Prompt = For the records below, print the lines from the line with "You are a GUI" through the line with "This screenshot has height=799, width=992." exactly as written; include both end lines and exclude the rest.

Provided information =
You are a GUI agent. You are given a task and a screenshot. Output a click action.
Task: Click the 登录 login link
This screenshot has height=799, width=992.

--

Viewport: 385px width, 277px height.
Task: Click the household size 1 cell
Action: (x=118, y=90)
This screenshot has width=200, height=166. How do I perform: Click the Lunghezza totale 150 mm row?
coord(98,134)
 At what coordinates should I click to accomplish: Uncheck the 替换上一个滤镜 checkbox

Final answer =
You are a GUI agent. You are given a task and a screenshot. Output a click action.
Task: Click the 登录 login link
This screenshot has height=799, width=992.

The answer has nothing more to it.